Analyzing the historical business cycle of the Polish construction industry from 2001 to 2022 provides valuable insights into the sector’s dynamics and its intricate relationship with economic fluctuations [7,48]. The cyclical patterns, as outlined in Table 3, underscore the sector’s vulnerability to market phenomena, government policies, and global conditions.
The recovery from the 2009–2010 financial crisis, taking about three years, aligns with the observed positive lag max in the cross-correlation function (CCF) results for both the broader economy, reflected in GDP growth, and construction activity, particularly construction production, with a lag of 11 quarters [59,61,62,63]. Economic uncertainties during downturns lead to postponed or canceled projects, reduced capital spending, and a direct impact on the construction sector [19]. The sector’s close link to the real estate market exacerbates its vulnerability, as declining real estate values make developers cautious and delay new projects [7]. The COVID-19 pandemic further emphasized the sector’s unique vulnerability, accentuating delays in its recovery due to prolonged planning phases and close ties to real estate dynamics [53,57,63,64].
Real estate policy emerges as a pivotal factor shaping the Polish construction sector’s response to economic fluctuations [7,71,72,73]. Government interventions, exemplified by events in 2006 post Poland’s EU accession, underscore the profound impact on the construction sector and the broader economy [74]. The positive lag max value in CCF for construction production at 11 quarters aligns with government policy changes during this period, including the abolition of tax deductions and the non-extension of the reduced VAT rate, triggering a surge in construction demand and subsequent housing crisis [74,75].
Understanding the cyclical nature of the construction market requires a comprehensive examination of various economic factors, including lending rates, the central bank reference rates, client savings, and migration data. Recognizing the dynamic interplay of these elements with construction activity is crucial for constructing informed forecasts and resilient policies. The detailed historical overview provides valuable context for interpreting the CCF results, emphasizing the need for nuanced policy considerations and future improvements to enhance economic resilience [7,63,74].

5. Conclusions

This study examines the multifaceted relationship between the business cycle and the construction sector in EU countries, with a special focus on Poland. Using the cross-correlation function (CCF) and causality tests (i.e., the Toda–Yamamoto test), and analyzing a comprehensive dataset covering the period from 2000Q1 to 2023Q2 for 27 EU countries, the research unravels nuanced temporal patterns that shed light on the construction sector’s lagged response to shifts in GDP growth.
The background to the study is the recognition of the construction sector’s unique sensitivity to economic fluctuations and its significant impact on the overall business cycle [1,4,5]. The dynamic interplay between GDP growth and proxies for construction activity, including construction production, building permits, and construction operating time by backlog, is carefully examined.
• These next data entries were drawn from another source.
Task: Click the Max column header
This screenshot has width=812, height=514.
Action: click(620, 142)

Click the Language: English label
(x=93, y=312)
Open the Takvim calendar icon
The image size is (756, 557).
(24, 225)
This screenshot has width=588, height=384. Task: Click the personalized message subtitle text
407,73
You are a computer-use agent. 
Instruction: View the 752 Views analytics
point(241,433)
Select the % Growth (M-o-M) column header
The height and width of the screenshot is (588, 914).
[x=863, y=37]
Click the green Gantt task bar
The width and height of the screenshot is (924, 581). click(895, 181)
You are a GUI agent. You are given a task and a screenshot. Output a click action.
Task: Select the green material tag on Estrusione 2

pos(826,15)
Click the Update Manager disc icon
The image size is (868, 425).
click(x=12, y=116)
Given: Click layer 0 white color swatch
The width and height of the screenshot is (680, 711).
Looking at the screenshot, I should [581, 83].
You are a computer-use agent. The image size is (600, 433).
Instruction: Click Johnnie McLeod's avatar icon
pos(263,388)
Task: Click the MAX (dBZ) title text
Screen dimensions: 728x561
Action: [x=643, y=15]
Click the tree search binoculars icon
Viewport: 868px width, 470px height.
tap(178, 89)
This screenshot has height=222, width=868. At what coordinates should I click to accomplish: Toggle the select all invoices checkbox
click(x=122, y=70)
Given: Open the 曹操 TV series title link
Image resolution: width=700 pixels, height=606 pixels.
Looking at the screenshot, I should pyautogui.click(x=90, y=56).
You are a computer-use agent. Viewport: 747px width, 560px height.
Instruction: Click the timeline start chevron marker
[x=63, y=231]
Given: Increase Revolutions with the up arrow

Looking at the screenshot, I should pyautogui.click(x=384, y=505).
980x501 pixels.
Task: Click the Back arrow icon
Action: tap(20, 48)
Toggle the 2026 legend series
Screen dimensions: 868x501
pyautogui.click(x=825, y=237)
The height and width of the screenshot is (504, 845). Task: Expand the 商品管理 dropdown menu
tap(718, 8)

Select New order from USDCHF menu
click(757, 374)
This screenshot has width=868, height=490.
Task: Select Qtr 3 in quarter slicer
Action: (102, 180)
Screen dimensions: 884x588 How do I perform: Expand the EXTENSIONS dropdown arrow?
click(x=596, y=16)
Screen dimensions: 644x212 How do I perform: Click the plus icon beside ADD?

In particular, the positive lag max results for construction production show a synchronized response across European countries, with lags predominantly between 10 and 11 quarters. This implies a harmonized response of the construction sector to broader economic changes. Conversely, the positive lag max results for building permits and construction time by backlog show greater variation, underscoring the need for nuanced, localized strategies.
The study’s robustness is underpinned by its ability to quantitatively analyze the temporal dynamics between the business cycle and the construction sector, providing a rigorous foundation for the research. The positive correlation with an 11-quarter lag between GDP growth and construction production in Poland highlights the sector’s robust link to economic conditions, suggesting that an upturn in GDP precedes a subsequent increase in construction production. However, the negative correlation with a 21-quarter lag signals a decline in GDP growth following a decline in construction production, underlining the cyclical nature of the construction sector.
The recommendations derived from the study have practical implications for policymakers and industry stakeholders. Streamlining and accelerating building permit approval processes are suggested to enhance their effectiveness as leading indicators, particularly in Poland, where building permits exhibit a moderate leading role with a positive correlation that becomes significant with a lag of 12 quarters. Policymakers are also encouraged to strategically invest in infrastructure projects during economic downturns, given the construction sector’s lagged response to changes in GDP.
The significance of the study lies in its contribution to a nuanced understanding of economic synchrony and its potential to shape strategies for sustainable economic development. However, further avenues for the continuation of this research can be explored by conducting additional studies to quantify the impact of the variables studied. For example, the use of VAR models could help to better understand the relationships and dynamics within the construction sector and its interaction with the broader economy. For example, researchers can explore cross-country spillover effects, identifying potential transmission channels and shared economic trends. This approach could provide a comprehensive understanding of how economic shocks or policy changes in one country reverberate across the construction sectors of other countries. In addition, VAR models offer the flexibility to incorporate multiple economic indicators simultaneously, allowing for a more nuanced examination of the multifaceted relationships between GDP growth and construction activity. Applying the VAR methodology to such an extensive dataset as the one used in this study has the potential to uncover intricate patterns and contribute to a more holistic understanding of the global economic synchronicity with the construction sector. In addition, exploring the impact of external shocks, such as the COVID-19 pandemic, on the construction sector and reassessing the balance between price stability and the needs of the construction market in light of government interventions could be fruitful areas for future research. Overall, this study serves as a valuable foundation for advancing our understanding of the temporal dynamics between the business cycle and the construction sector, thereby laying the groundwork for informed decision making in the areas of policymaking and industry strategy.

Author Contributions

Conceptualization, J.S.; methodology, J.S. and D.M.; validation, J.S.; investigation, J.S. and D.M.; resources, J.S.; data curation, D.M.; writing—original draft preparation, J.S. and D.M.; writing—review and editing, J.S. and D.M.; visualization, D.M.; supervision, J.S. All authors have read and agreed to the published version of the manuscript.

Funding

This research received no external funding.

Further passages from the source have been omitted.